Asked last month whether he planned to join Israel in attacking Iran, US President Donald Trump said:
"I might. Or maybe I won't. No one knows what I'll do."
He allowed the world to believe that he had agreed to a two-week break to allow Iran to resume negotiations.
And then he bombed them anyway.
A pattern began to emerge: the most predictable thing about Trump is his unpredictability.
He changes his mind. He is contradictory. He is inconsistent.
"Trump has put together an extremely centralized decision-making operation, perhaps the most centralized, at least in the area of foreign policy, since Richard Nixon," says Peter Trubowitz, professor of international relations at the London School of Economics.
"And that makes political decisions increasingly dependent on Trump's personality, his preferences, his temperament."
Trump is using this for political purposes; he has made his own unpredictability a key strategic and political advantage.
He elevated unpredictability to the status of doctrine.
And now, that character trait he brought to the White House drives its foreign and security policy.

> _Job item 1_
For each statement, say yes or no as to whether it agrees with the passage on Trump's unpredictability, and quote the words from the passage that decide it. (a) Trump said he would definitely not join Israel in attacking Iran. (b) Peter Trubowitz is a professor at the London School of Economics. (c) Trubowitz describes Trump's decision-making operation as highly decentralized.
> _Job item 2_
From the passage on Trump's unpredictability, output everything from "Asked last month" down to "bombed them anyway.", word for word.
The lines that come next are separate material, unrelated to the passage on Trump's unpredictability.

> _Data records_
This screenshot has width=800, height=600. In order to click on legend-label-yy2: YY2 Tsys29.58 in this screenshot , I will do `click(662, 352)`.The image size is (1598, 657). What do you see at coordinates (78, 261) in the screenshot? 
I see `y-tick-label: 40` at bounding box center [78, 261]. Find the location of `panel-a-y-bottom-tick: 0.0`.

...

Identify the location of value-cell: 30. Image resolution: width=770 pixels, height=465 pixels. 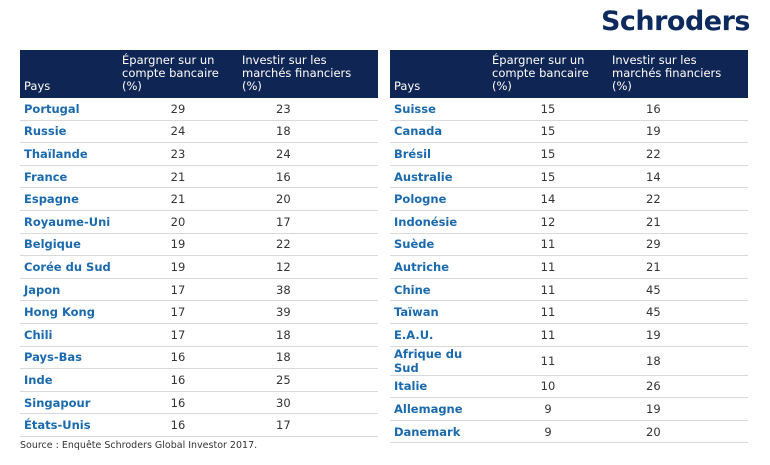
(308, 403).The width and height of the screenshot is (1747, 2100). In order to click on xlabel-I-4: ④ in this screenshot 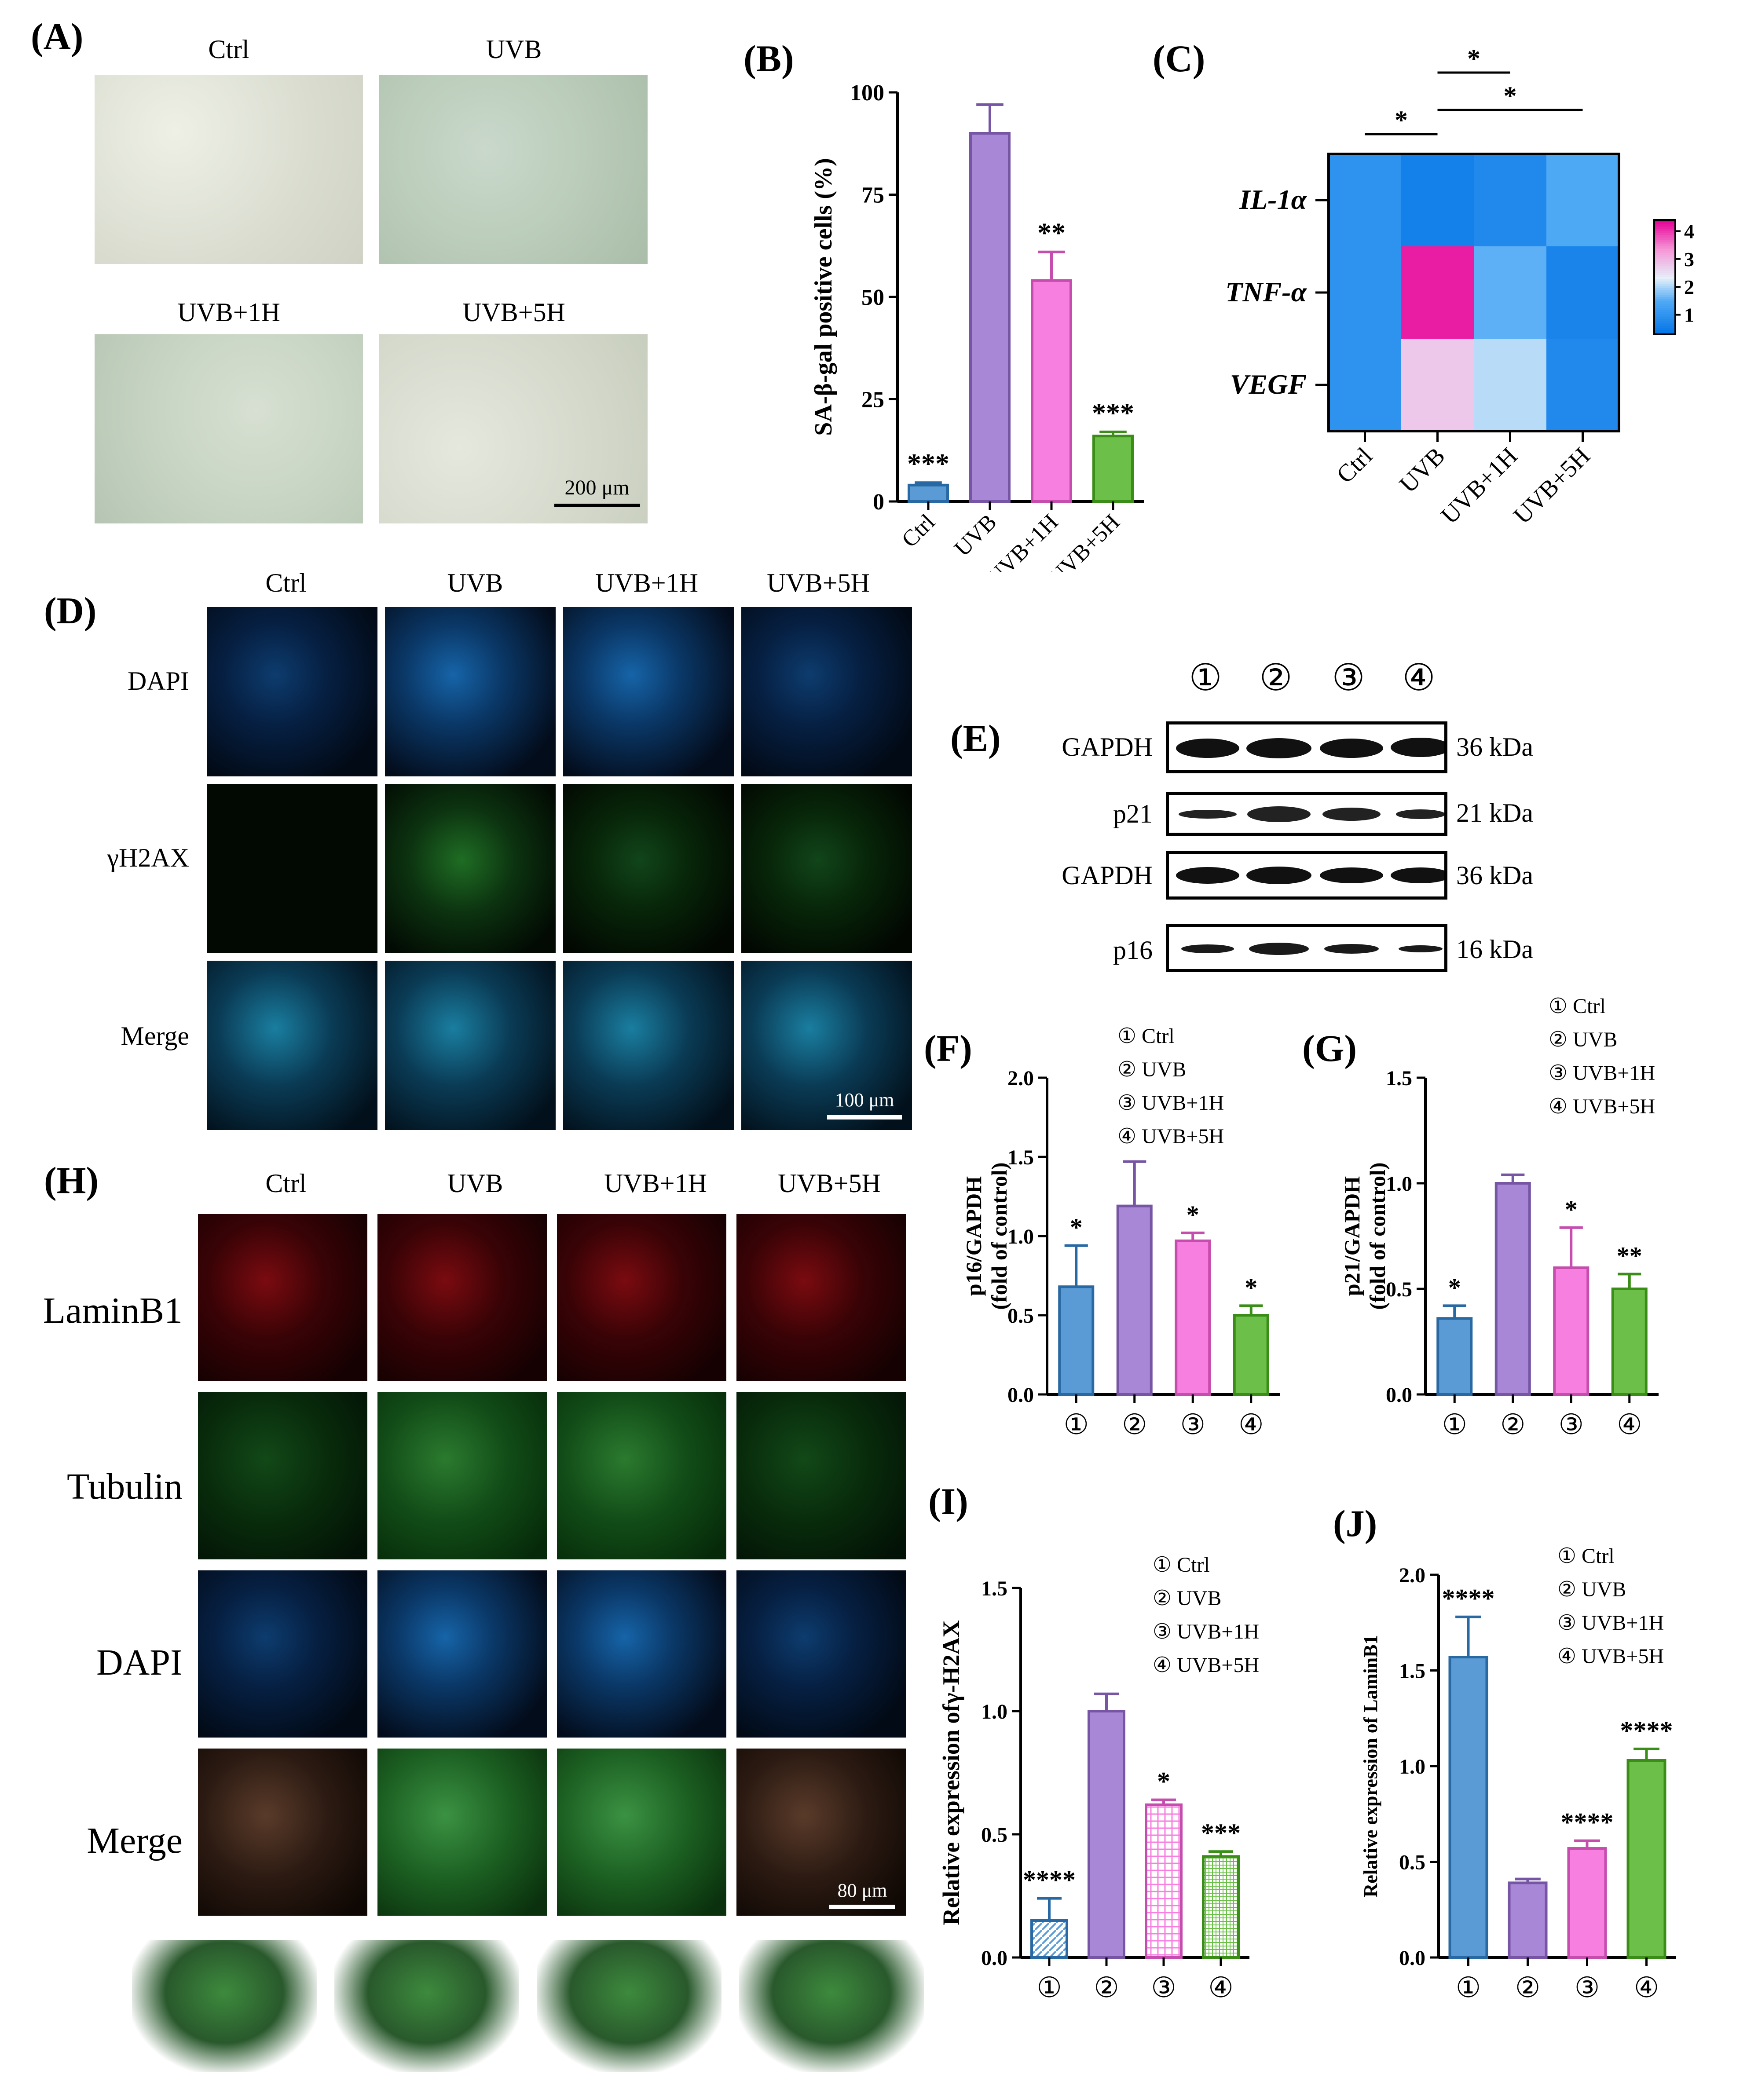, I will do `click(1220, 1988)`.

> _Expected output 1_
(a) No: "I might. Or maybe I won't. No one knows what I'll do."
(b) Yes: "professor of international relations at the London School of Economics"
(c) No: "an extremely centralized decision-making operation"

> _Expected output 2_
Asked last month whether he planned to join Israel in attacking Iran, US President Donald Trump said:
"I might. Or maybe I won't. No one knows what I'll do."
He allowed the world to believe that he had agreed to a two-week break to allow Iran to resume negotiations.
And then he bombed them anyway.